I Expected An N.W.A. Song On The Big Screen, But That Isn’t What I Got
For me, well, I loved Dre’s earlier work with Ice Cube and company in N.W.A. I would blast that as I drove my own suburban neighborhood, feeling, well, defiant. When I heard about Boyz N the Hood, starring Ice Cube himself, I knew I had to see it. All the talk of gang violence at the theater made me believe even more that I was going to see one of Cube’s rap songs come to life on film.
Anyone who has seen the movie, which I think is one of the best movies of the ‘90s, knows it is not an N.W.A. song come to life. It doesn’t glamorize drug dealing or gang life (not that N.W.A. lyrics really do, either, but in my naive ears, they did). It speaks bluntly and honestly about “what’s goin’ on in the hood,” as Cube’s character Doughboy explains in the final scene. It’s a powerful statement about life in South Central L.A. and neighborhoods like it around the country, as well as the importance of being a strong father in the face of adversity.

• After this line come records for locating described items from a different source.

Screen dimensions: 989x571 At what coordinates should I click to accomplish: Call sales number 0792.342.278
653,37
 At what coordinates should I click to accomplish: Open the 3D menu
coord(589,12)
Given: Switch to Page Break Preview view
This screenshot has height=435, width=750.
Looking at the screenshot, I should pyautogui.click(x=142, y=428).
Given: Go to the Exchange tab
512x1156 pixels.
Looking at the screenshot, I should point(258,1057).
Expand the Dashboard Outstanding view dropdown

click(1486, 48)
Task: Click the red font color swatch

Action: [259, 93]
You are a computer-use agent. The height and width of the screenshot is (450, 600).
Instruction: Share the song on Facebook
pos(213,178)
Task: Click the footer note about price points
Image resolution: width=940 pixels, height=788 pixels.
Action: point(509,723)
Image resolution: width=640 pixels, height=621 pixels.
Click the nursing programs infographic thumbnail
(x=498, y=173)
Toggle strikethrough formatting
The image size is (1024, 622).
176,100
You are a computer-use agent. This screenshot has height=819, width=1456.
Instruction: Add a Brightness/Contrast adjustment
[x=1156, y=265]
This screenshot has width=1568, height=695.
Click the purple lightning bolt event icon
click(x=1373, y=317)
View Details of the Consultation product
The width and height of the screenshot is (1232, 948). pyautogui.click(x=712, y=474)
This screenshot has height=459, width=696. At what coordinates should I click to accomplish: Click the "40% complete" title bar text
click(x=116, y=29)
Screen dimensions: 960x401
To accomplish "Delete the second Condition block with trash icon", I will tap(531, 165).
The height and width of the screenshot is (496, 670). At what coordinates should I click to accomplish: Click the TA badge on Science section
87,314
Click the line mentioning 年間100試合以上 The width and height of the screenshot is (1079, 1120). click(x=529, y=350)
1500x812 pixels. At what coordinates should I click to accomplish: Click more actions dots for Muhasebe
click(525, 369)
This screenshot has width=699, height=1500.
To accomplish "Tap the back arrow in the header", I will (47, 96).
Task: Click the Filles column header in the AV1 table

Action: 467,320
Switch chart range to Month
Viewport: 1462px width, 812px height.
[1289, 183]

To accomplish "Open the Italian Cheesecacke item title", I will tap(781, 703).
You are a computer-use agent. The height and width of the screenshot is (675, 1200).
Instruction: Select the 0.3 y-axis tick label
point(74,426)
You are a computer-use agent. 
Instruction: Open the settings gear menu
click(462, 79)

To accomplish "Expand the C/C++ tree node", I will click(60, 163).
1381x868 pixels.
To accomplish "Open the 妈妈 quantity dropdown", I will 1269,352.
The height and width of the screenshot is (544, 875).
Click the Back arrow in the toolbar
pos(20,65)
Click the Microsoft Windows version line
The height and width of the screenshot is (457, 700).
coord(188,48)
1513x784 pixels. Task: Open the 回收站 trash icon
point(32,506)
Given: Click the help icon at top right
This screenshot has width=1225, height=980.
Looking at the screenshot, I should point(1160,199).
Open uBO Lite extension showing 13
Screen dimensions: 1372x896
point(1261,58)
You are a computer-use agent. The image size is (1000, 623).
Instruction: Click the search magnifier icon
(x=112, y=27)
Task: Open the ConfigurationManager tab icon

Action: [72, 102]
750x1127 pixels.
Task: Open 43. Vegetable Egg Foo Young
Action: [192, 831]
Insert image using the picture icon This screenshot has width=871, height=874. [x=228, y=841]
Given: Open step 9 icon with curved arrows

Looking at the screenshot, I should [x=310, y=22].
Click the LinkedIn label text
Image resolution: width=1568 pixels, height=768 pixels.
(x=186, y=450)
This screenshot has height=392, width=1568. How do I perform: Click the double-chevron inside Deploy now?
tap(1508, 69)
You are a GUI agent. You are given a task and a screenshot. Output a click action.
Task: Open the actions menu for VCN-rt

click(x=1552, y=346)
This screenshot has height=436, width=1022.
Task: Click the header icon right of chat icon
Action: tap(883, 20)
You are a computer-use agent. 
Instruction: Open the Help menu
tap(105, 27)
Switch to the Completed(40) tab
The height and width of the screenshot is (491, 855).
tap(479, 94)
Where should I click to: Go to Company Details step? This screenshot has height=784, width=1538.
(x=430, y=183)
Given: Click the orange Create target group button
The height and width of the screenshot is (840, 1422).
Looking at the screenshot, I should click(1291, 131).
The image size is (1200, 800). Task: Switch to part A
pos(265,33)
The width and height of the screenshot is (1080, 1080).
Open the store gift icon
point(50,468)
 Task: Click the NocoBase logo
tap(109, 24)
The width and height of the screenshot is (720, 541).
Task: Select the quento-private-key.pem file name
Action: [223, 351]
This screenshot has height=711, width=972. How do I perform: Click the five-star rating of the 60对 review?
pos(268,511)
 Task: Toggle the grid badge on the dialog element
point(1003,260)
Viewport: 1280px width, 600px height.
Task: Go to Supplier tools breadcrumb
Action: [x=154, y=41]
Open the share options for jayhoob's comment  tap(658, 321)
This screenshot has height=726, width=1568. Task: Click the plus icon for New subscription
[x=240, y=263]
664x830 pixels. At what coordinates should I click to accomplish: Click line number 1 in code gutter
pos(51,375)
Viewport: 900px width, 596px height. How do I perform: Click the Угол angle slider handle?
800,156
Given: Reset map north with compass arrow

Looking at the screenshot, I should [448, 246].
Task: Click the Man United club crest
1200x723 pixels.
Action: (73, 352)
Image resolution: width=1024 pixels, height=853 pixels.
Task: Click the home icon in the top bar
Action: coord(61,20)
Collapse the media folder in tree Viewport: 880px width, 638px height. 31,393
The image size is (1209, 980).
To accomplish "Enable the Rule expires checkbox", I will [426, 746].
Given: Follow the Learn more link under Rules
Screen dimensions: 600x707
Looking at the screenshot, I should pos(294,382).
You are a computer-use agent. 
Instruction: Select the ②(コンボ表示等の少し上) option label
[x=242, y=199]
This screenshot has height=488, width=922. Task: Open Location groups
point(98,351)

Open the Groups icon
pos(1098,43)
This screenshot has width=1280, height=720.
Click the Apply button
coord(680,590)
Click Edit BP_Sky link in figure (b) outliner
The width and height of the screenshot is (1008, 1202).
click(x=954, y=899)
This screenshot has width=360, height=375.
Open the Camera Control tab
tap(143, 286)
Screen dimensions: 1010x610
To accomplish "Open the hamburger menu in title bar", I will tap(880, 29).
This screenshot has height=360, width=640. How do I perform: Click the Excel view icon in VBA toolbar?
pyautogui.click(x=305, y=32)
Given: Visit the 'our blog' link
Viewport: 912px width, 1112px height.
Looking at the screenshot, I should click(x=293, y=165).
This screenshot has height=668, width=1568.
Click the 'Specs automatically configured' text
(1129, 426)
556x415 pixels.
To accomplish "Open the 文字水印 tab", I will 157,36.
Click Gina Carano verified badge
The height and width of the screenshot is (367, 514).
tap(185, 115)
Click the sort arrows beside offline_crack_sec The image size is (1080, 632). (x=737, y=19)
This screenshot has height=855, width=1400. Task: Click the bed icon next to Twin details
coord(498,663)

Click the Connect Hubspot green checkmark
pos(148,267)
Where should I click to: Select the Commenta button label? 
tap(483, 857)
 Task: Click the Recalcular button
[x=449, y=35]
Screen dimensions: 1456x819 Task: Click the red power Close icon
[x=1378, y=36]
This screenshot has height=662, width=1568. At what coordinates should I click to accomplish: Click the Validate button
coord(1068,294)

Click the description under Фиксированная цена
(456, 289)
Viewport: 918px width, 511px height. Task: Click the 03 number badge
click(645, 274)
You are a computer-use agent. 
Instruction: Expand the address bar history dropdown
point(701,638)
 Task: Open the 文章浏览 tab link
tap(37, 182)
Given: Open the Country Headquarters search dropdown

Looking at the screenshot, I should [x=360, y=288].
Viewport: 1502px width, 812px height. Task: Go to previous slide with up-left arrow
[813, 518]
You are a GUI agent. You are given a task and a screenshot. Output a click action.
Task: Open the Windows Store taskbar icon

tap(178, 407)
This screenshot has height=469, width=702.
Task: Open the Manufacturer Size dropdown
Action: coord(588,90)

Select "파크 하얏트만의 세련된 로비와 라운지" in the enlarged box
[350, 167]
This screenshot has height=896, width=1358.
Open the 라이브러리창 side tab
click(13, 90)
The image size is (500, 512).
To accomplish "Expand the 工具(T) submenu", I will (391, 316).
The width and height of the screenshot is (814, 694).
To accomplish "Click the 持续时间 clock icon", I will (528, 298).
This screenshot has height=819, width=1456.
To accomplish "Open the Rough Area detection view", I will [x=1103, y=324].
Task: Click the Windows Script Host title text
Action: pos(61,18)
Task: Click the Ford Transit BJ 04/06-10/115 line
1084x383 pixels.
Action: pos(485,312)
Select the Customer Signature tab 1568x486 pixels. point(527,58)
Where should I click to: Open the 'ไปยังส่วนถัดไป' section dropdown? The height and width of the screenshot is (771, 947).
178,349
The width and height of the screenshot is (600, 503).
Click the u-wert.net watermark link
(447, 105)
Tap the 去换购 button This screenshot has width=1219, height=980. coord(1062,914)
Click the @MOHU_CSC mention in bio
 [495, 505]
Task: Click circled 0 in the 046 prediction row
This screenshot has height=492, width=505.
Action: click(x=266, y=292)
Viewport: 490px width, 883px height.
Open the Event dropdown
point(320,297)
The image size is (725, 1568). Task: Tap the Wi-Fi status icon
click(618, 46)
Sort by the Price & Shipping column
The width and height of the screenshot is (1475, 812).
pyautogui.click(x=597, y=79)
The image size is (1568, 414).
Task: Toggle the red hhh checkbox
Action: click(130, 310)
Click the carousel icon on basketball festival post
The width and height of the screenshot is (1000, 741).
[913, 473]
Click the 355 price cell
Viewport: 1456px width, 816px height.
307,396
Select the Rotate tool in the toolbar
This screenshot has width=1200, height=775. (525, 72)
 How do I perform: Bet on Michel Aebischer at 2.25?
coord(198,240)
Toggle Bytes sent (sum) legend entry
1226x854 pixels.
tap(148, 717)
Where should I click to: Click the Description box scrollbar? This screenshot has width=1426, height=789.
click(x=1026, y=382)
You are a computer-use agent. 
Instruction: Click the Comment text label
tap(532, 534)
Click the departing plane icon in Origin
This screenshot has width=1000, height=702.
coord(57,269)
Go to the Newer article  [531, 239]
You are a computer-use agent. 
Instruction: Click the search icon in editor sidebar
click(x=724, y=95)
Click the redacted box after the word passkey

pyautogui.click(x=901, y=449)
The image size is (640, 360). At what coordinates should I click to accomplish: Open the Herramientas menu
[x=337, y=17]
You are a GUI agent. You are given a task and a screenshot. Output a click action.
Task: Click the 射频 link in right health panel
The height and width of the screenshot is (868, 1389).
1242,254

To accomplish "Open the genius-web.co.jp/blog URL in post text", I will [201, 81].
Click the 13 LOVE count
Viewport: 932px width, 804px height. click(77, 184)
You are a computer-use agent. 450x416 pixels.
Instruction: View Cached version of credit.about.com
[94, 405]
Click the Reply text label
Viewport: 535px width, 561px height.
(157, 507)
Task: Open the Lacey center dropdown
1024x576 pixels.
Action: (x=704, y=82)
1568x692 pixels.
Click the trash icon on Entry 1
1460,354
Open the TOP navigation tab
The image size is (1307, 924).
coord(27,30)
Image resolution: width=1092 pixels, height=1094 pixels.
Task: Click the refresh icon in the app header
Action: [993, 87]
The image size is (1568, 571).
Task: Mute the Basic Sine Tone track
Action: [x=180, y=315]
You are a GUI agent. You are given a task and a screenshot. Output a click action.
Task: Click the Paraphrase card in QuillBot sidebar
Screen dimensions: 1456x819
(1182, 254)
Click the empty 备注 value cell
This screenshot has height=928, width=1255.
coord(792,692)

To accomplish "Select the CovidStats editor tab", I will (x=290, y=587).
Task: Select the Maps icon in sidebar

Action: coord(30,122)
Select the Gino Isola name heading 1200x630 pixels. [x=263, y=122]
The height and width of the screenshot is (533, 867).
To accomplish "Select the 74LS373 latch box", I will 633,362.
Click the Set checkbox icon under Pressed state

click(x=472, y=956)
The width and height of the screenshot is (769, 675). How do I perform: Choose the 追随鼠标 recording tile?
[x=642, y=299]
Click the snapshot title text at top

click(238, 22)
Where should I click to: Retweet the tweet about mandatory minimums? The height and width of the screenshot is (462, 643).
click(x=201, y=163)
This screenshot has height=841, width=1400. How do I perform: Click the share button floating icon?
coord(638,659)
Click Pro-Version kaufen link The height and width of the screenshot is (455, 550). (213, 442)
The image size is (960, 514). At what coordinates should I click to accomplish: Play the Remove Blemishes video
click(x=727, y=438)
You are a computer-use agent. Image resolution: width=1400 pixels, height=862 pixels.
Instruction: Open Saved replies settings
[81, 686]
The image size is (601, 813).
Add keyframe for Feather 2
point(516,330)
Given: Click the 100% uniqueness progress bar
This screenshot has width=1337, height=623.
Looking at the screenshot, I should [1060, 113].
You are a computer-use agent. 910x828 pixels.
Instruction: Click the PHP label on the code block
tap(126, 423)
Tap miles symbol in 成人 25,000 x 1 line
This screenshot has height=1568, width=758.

It is an incredible movie, with powerful performances from Laurence Fishburne, Ice Cube, Cuba Gooding, Jr., and the rest of the cast, that includes actors like Regina King, Nia Long, Morris Chestnut, and Angela Bassett. It’s nothing like another movie about drug dealers of the era, New Jack City, which I also love. Boyz N the Hood has far more important things to say, even if the media ignored it in favor of more salacious news surrounding it.